The tasks |
(A) In the page on GitHub Actions self-hosted runners, what costs do self-hosted runner users cover instead of licensing costs?
(B) Reproduce the passage of the page on GitHub Actions self-hosted runners, starting with "Trigger Workflows on" and going on through "starting from scratch.".
(C) Carry on the page on GitHub Actions self-hosted runners from the point where it stops.

Document segment |
* * *

Deploying and monitoring Github Actions self-hosted runners

Introduction

GitHub Actions is a powerful and flexible CI/CD platform that integrates seamlessly with GitHub repositories. The main benefits of Github Actions are listed below:

Native integration: GitHub Actions is built directly into GitHub, providing a seamless experience for setting up and managing workflows without needing external CI/CD tools.
Trigger Workflows on GitHub Events: Workflows can be triggered by various GitHub events such as pushes, pull requests, releases, and more, making it easy to automate processes around your development workflow.
Big community for custom actions: GitHub Actions Marketplace offers a wide range of pre-built actions created by the community, which can be integrated into your workflows to extend functionality without starting from scratch.
Matrices: You can use matrices to run your tests and deployments across multiple environments, configurations, or versions, ensuring comprehensive testing coverage.

GitHub Actions offers hosted runners that are easy to use and configure. However, there are multiple use cases when you need private connectivity to your internal workloads, you have strict data residency requirements or you need an OS not offered by GitHub hosted runners. In such scenarios, self-hosted runners provide an excellent alternative. Another advantage of self-hosted runners is that you do not pay any licensing relating costs, you only cover the costs of the infrastructure you host your runners on.

* * *

Extracted material |
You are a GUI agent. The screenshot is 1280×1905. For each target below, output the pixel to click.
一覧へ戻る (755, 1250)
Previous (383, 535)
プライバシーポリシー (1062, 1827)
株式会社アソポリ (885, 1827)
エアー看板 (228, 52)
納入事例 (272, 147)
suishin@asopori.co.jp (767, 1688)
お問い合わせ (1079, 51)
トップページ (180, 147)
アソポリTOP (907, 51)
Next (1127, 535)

* * *

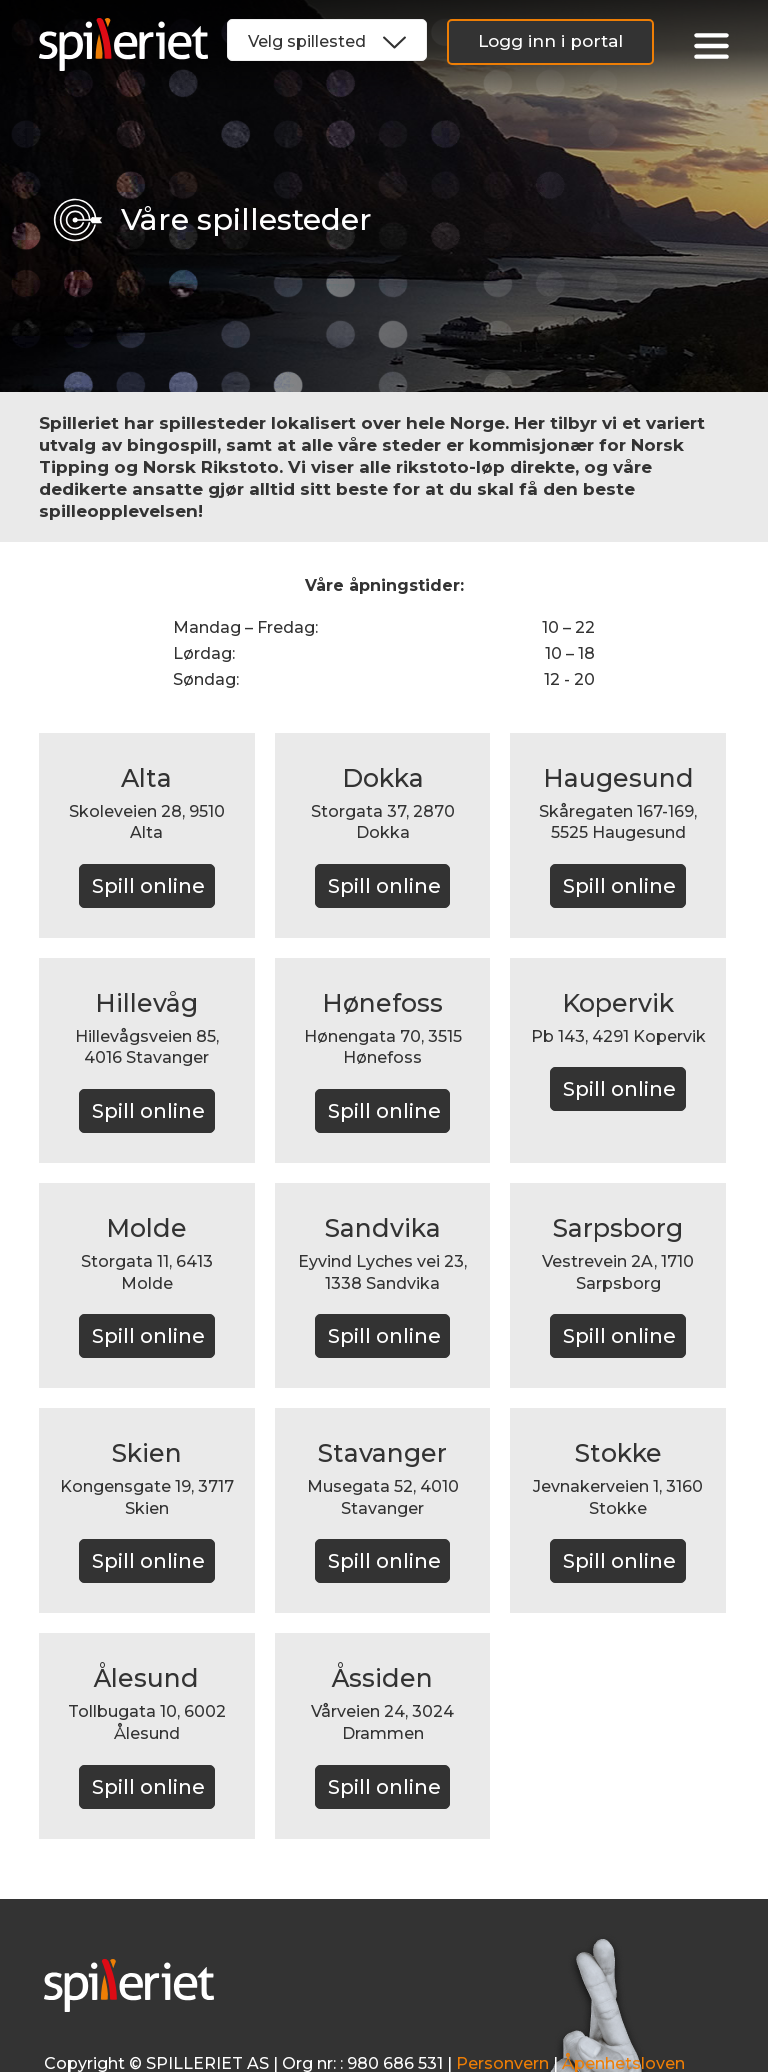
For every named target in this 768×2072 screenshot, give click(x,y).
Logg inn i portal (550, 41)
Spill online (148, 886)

* * *

Responses to the exercise |
(A) Only the costs of the infrastructure they host their runners on.

(B)
Trigger Workflows on GitHub Events: Workflows can be triggered by various GitHub events such as pushes, pull requests, releases, and more, making it easy to automate processes around your development workflow.
Big community for custom actions: GitHub Actions Marketplace offers a wide range of pre-built actions created by the community, which can be integrated into your workflows to extend functionality without starting from scratch.

(C)
Deploying the runners

You can host your runner on either a VM or a container. There is an open source project maintained by Philips which deploys runners on VMs and scales to 0 through a serverless control plane. However this requires deploying several ancillary services on AWS as part of a Terraform module.

In my opinion, a simpler approach would be to deploy the runners as containers on a Kubernetes cluster and manage them via the controller developed by GitHub. The ARC controller and listener pods expose metrics which can be scraped by Prometheus. When we deploy the Helm charts we will input metrics-specific values as well.

Let’s run through this process using the steps below:

You need a running Kubernetes cluster. You can use kind, minikube or whatever tool you have for quickly deploying a local cluster. I am using my cli tool for bootstrapping a local cluster on multipass VMs. You also need to install helm, it will be used later to deploy the ARC controller and the runner scale set.
You can setup runners at a repository or organization level. I am setting up these runners at a repository level to run a workflow which updates this website with new posts. For the repository authentication you need to create a classic PAT token with all the repo permissions enabled.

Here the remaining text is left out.